For experts, the core of the reform lies in distribution. The current regulation dates back more than four decades and operates under the “efficient model greenfield company” scheme: every four years, the regulator imagines a company starting from scratch with the best available technologies to minimize costs, thereby determining tariffs without recognizing legacy assets or specific investments that were made, for example, for resilience reasons. The result is a powerful incentive not to invest, even when the investment would improve quality. Vivianne Blanlot recalled that the sector has been discussing this reform since the year 2000, accumulating frustration over the inability to advance.

There is a myth worth dismantling: the idea that reforming distribution could raise tariffs. Quantitative models and international experience point in the opposite direction. Electrification distributes the cost among more consumers, and a scheme based on real assets—where amortized assets leave the base—puts downward pressure on tariffs and forces companies to invest. Which is exactly what the system needs.
——————————
_PROBLEMS TO SOLVE_
1: Answer these questions using the passage on electricity distribution reform, each on its own line:
(a) How often does the regulator imagine a company starting from scratch?
(b) Since what year has the sector been discussing the reform?
(c) Under a scheme based on real assets, what happens to amortized assets?
2: Decide whether each statement agrees with the passage on electricity distribution reform. Answer yes or no and quote the words that decide it.
(a) The current regulation is less than ten years old.
(b) Vivianne Blanlot recalled that the sector has been discussing the reform since 2000.
(c) The passage holds that reforming distribution would raise tariffs.
3: Extend the passage on electricity distribution reform, starting right after its last sentence.

_DATA EXTRACT_
——————————
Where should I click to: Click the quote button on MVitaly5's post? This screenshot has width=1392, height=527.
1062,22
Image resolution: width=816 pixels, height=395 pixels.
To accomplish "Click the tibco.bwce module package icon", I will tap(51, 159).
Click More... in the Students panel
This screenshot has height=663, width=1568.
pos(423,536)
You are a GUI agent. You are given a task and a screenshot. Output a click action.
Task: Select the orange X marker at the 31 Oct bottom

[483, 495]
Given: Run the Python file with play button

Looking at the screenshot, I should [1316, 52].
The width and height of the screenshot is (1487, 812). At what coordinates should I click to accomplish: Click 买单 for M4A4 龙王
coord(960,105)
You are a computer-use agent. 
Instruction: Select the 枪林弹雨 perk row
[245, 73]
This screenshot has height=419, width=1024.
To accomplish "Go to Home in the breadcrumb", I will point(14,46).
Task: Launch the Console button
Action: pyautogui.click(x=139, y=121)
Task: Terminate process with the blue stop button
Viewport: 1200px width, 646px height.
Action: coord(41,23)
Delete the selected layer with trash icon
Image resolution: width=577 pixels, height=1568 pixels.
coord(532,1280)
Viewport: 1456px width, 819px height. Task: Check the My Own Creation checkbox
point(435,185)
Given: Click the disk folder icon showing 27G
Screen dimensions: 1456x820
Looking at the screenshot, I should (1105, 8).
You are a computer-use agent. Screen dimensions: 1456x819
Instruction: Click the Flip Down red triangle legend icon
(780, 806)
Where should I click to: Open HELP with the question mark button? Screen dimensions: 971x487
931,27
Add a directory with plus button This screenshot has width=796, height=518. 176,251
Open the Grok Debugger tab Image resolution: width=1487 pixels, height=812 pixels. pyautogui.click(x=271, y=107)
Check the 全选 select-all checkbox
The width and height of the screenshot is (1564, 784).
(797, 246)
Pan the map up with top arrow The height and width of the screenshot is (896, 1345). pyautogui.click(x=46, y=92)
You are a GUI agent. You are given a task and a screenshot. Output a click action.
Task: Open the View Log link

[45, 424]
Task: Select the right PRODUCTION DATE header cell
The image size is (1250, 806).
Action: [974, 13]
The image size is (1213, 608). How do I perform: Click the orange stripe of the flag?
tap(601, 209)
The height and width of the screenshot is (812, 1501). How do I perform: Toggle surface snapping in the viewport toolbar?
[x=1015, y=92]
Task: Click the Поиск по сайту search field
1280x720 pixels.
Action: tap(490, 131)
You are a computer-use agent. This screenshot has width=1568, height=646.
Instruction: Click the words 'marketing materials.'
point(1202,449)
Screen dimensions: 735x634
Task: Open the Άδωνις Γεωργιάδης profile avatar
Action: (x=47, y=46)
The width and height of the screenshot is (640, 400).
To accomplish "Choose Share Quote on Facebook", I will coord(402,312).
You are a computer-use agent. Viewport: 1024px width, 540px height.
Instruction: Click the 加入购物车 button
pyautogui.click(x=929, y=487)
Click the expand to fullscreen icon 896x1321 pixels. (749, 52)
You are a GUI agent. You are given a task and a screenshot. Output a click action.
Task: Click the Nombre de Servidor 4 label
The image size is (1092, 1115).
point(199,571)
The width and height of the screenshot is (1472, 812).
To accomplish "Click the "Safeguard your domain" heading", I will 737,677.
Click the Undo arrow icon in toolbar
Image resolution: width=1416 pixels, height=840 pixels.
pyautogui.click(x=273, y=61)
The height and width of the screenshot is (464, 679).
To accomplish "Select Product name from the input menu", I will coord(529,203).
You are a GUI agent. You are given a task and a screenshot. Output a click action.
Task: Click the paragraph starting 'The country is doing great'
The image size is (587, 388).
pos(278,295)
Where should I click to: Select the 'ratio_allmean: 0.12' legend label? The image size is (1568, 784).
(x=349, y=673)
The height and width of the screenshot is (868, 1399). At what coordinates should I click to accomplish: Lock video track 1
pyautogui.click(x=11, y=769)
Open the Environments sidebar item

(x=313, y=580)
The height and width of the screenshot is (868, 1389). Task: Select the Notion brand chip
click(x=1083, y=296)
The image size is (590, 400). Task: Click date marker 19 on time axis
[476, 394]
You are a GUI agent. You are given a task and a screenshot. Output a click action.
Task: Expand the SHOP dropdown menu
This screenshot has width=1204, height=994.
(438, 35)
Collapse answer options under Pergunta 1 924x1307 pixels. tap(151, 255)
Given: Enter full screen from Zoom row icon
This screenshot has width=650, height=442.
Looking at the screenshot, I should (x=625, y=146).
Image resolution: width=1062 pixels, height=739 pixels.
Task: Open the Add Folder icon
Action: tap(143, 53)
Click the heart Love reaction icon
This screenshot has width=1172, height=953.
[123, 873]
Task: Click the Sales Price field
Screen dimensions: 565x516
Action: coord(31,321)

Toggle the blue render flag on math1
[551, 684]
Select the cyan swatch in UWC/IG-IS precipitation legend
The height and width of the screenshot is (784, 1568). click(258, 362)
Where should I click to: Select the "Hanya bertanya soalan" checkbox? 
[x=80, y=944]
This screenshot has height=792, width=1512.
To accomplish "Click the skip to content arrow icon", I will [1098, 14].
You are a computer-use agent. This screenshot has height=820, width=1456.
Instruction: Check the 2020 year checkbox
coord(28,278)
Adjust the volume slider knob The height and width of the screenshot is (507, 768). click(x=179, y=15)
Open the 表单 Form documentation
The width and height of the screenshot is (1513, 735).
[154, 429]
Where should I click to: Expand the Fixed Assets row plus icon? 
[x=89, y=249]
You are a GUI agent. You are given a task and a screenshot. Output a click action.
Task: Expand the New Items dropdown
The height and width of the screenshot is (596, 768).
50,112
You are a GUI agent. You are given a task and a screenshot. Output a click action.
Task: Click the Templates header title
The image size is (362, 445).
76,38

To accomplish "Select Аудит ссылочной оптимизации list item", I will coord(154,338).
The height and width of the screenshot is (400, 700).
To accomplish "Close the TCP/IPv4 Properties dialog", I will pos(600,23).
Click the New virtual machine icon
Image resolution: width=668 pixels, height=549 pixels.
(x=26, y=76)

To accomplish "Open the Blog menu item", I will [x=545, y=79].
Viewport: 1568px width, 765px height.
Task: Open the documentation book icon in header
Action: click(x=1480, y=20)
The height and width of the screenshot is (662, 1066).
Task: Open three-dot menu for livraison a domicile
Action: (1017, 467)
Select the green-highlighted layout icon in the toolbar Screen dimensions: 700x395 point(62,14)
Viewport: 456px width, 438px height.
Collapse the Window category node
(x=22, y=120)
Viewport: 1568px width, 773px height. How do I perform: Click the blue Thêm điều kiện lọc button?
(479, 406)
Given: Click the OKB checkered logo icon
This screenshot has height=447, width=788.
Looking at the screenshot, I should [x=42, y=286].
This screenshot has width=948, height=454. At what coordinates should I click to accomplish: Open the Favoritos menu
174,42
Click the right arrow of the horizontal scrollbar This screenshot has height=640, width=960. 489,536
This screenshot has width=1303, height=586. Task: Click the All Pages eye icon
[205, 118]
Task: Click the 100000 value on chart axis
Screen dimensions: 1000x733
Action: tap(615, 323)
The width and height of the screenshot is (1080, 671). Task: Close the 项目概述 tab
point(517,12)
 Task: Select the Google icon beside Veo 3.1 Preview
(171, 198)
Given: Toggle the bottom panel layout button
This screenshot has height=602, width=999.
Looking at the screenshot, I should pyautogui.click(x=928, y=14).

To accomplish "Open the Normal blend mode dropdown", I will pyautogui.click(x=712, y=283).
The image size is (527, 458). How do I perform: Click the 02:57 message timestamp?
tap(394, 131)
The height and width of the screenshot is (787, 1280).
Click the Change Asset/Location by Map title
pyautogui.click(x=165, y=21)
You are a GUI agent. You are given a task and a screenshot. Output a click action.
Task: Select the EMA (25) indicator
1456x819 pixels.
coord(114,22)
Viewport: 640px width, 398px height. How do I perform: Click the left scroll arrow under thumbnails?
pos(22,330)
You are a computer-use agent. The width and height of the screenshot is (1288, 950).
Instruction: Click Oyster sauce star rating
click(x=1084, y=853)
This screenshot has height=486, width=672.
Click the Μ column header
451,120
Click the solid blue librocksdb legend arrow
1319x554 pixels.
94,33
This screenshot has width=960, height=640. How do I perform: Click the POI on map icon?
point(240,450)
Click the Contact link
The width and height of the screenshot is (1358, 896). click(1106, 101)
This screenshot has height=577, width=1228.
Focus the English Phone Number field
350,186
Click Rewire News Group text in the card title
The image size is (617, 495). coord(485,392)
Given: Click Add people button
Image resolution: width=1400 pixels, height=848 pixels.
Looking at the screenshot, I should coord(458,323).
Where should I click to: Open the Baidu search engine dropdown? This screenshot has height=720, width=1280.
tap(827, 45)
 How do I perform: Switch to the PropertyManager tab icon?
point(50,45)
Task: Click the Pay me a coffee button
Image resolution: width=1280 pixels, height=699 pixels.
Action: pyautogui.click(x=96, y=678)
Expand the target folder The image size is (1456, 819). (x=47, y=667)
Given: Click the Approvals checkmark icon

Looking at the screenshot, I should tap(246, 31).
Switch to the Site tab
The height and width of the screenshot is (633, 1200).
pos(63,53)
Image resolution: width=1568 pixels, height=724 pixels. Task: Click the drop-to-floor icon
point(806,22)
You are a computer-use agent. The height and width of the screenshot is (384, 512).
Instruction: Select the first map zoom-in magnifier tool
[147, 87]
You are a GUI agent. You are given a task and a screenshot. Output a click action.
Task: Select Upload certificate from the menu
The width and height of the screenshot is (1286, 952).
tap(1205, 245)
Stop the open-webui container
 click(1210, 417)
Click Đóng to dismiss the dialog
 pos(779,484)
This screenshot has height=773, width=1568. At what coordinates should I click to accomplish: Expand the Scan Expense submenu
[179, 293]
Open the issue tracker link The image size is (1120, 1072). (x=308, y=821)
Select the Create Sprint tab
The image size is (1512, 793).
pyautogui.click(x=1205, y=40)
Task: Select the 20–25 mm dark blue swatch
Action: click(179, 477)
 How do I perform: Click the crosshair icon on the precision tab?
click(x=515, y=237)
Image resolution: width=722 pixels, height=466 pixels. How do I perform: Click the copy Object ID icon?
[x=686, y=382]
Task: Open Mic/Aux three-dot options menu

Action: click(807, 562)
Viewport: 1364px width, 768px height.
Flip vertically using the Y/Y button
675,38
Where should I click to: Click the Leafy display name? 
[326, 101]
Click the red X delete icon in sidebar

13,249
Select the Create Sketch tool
——————————
_RESPONSES TO THE EXERCISE_
1:
(a) Every four years.
(b) Since 2000.
(c) They leave the base.

2:
(a) No: "The current regulation dates back more than four decades"
(b) Yes: "Vivianne Blanlot recalled that the sector has been discussing this reform since the year 2000"
(c) No: "There is a myth worth dismantling: the idea that reforming distribution could raise tariffs."

3:
As the discussion panel concluded, the challenge now is who will be responsible for electrifying the country and materializing what appears to be a major agreement. The temptation, in politically charged periods, is to postpone the structural issues and manage the immediate situation. But in energy, nothing is built in four years: today’s decisions set the trajectory for the next decade. Returning to the image of the rector and the minister, Chile’s potential (potency) in energy is enormous. The act is missing. And the world, this time, is not waiting for us.